> EXERCISE: Reproduce the following lines word for word, without altering anything.
-- PROVIDED RECORDS start --
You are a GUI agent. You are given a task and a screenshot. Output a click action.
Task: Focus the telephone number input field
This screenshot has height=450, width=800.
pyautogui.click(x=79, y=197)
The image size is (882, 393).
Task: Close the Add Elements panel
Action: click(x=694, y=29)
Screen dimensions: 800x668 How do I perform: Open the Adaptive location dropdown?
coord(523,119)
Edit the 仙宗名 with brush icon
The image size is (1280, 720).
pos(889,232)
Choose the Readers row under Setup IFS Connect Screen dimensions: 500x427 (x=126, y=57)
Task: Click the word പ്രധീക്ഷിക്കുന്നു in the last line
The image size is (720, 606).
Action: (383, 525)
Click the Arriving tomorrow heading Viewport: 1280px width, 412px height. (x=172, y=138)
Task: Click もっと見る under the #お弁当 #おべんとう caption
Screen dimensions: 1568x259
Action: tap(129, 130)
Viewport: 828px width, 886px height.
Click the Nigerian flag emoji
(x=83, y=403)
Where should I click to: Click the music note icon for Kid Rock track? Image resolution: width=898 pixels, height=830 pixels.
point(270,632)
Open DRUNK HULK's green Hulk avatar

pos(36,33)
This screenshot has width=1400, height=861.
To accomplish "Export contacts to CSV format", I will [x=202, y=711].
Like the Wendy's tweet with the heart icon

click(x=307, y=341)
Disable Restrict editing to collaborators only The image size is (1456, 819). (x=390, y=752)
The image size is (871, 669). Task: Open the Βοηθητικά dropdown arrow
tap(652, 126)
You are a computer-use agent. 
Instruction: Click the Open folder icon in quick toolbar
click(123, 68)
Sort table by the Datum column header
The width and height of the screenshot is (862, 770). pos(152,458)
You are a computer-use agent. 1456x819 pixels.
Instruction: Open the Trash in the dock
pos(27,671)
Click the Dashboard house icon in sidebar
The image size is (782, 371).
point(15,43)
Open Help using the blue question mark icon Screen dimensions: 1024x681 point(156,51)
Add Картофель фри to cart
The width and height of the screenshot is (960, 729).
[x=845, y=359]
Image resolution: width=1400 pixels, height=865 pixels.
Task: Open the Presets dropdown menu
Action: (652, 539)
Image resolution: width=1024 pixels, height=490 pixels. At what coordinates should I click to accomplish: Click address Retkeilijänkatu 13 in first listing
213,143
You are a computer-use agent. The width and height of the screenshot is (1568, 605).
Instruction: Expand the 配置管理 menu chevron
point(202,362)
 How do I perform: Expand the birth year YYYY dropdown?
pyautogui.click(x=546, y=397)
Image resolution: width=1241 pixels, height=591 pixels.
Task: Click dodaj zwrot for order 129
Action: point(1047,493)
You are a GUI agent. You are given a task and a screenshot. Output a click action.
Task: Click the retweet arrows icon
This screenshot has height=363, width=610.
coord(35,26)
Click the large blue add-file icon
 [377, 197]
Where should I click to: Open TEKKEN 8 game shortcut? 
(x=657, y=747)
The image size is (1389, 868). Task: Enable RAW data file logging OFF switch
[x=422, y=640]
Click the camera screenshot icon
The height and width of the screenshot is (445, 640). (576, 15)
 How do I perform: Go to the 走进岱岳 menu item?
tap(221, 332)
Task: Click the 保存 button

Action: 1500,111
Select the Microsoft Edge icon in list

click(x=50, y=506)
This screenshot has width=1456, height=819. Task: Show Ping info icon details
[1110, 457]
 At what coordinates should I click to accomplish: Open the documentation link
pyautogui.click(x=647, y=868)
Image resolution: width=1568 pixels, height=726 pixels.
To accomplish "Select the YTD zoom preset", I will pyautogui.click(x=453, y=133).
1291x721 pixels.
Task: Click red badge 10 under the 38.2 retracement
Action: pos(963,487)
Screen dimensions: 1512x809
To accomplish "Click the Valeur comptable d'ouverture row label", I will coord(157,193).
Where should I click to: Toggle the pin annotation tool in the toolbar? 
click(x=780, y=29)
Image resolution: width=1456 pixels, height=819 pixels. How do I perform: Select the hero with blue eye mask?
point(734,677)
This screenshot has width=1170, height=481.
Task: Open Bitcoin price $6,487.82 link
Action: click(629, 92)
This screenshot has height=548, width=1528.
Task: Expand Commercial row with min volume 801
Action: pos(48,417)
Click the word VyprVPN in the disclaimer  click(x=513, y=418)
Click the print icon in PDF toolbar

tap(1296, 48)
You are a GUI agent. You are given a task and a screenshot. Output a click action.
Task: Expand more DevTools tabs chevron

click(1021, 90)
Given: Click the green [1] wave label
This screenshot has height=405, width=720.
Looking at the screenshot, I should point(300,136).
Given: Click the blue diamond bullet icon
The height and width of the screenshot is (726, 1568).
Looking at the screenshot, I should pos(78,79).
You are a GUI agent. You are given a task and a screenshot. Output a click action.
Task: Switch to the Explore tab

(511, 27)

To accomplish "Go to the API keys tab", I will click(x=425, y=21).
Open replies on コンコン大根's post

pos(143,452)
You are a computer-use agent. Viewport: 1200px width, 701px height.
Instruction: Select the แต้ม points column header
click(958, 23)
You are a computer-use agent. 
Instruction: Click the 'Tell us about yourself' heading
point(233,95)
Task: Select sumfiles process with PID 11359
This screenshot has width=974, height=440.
-- PROVIDED RECORDS end --
> THE ANSWER:
You are a GUI agent. You are given a task and a screenshot. Output a click action.
Task: Focus the telephone number input field
This screenshot has height=450, width=800.
pyautogui.click(x=79, y=197)
The image size is (882, 393).
Task: Close the Add Elements panel
Action: click(x=694, y=29)
Screen dimensions: 800x668 How do I perform: Open the Adaptive location dropdown?
coord(523,119)
Edit the 仙宗名 with brush icon
The image size is (1280, 720).
pos(889,232)
Choose the Readers row under Setup IFS Connect Screen dimensions: 500x427 (x=126, y=57)
Task: Click the word പ്രധീക്ഷിക്കുന്നു in the last line
The image size is (720, 606).
Action: (383, 525)
Click the Arriving tomorrow heading Viewport: 1280px width, 412px height. (x=172, y=138)
Task: Click もっと見る under the #お弁当 #おべんとう caption
Screen dimensions: 1568x259
Action: tap(129, 130)
Viewport: 828px width, 886px height.
Click the Nigerian flag emoji
(x=83, y=403)
Where should I click to: Click the music note icon for Kid Rock track? Image resolution: width=898 pixels, height=830 pixels.
point(270,632)
Open DRUNK HULK's green Hulk avatar

pos(36,33)
This screenshot has width=1400, height=861.
To accomplish "Export contacts to CSV format", I will [x=202, y=711].
Like the Wendy's tweet with the heart icon

click(x=307, y=341)
Disable Restrict editing to collaborators only The image size is (1456, 819). (x=390, y=752)
The image size is (871, 669). Task: Open the Βοηθητικά dropdown arrow
tap(652, 126)
You are a computer-use agent. 
Instruction: Click the Open folder icon in quick toolbar
click(123, 68)
Sort table by the Datum column header
The width and height of the screenshot is (862, 770). pos(152,458)
You are a computer-use agent. 1456x819 pixels.
Instruction: Open the Trash in the dock
pos(27,671)
Click the Dashboard house icon in sidebar
The image size is (782, 371).
point(15,43)
Open Help using the blue question mark icon Screen dimensions: 1024x681 point(156,51)
Add Картофель фри to cart
The width and height of the screenshot is (960, 729).
[x=845, y=359]
Image resolution: width=1400 pixels, height=865 pixels.
Task: Open the Presets dropdown menu
Action: (652, 539)
Image resolution: width=1024 pixels, height=490 pixels. At what coordinates should I click to accomplish: Click address Retkeilijänkatu 13 in first listing
213,143
You are a computer-use agent. The width and height of the screenshot is (1568, 605).
Instruction: Expand the 配置管理 menu chevron
point(202,362)
 How do I perform: Expand the birth year YYYY dropdown?
pyautogui.click(x=546, y=397)
Image resolution: width=1241 pixels, height=591 pixels.
Task: Click dodaj zwrot for order 129
Action: point(1047,493)
You are a GUI agent. You are given a task and a screenshot. Output a click action.
Task: Click the retweet arrows icon
This screenshot has height=363, width=610.
coord(35,26)
Click the large blue add-file icon
 [377, 197]
Where should I click to: Open TEKKEN 8 game shortcut? 
(x=657, y=747)
The image size is (1389, 868). Task: Enable RAW data file logging OFF switch
[x=422, y=640]
Click the camera screenshot icon
The height and width of the screenshot is (445, 640). (576, 15)
 How do I perform: Go to the 走进岱岳 menu item?
tap(221, 332)
Task: Click the 保存 button

Action: 1500,111
Select the Microsoft Edge icon in list

click(x=50, y=506)
This screenshot has width=1456, height=819. Task: Show Ping info icon details
[1110, 457]
 At what coordinates should I click to accomplish: Open the documentation link
pyautogui.click(x=647, y=868)
Image resolution: width=1568 pixels, height=726 pixels.
To accomplish "Select the YTD zoom preset", I will pyautogui.click(x=453, y=133).
1291x721 pixels.
Task: Click red badge 10 under the 38.2 retracement
Action: pos(963,487)
Screen dimensions: 1512x809
To accomplish "Click the Valeur comptable d'ouverture row label", I will coord(157,193).
Where should I click to: Toggle the pin annotation tool in the toolbar? 
click(x=780, y=29)
Image resolution: width=1456 pixels, height=819 pixels. How do I perform: Select the hero with blue eye mask?
point(734,677)
This screenshot has width=1170, height=481.
Task: Open Bitcoin price $6,487.82 link
Action: click(629, 92)
This screenshot has height=548, width=1528.
Task: Expand Commercial row with min volume 801
Action: pos(48,417)
Click the word VyprVPN in the disclaimer  click(x=513, y=418)
Click the print icon in PDF toolbar

tap(1296, 48)
You are a GUI agent. You are given a task and a screenshot. Output a click action.
Task: Expand more DevTools tabs chevron

click(1021, 90)
Given: Click the green [1] wave label
This screenshot has height=405, width=720.
Looking at the screenshot, I should point(300,136).
Given: Click the blue diamond bullet icon
The height and width of the screenshot is (726, 1568).
Looking at the screenshot, I should pos(78,79).
You are a GUI agent. You are given a task and a screenshot. Output a click action.
Task: Switch to the Explore tab

(511, 27)

To accomplish "Go to the API keys tab", I will click(x=425, y=21).
Open replies on コンコン大根's post

pos(143,452)
You are a computer-use agent. Viewport: 1200px width, 701px height.
Instruction: Select the แต้ม points column header
click(958, 23)
You are a computer-use agent. 
Instruction: Click the 'Tell us about yourself' heading
point(233,95)
Task: Select sumfiles process with PID 11359
This screenshot has width=974, height=440.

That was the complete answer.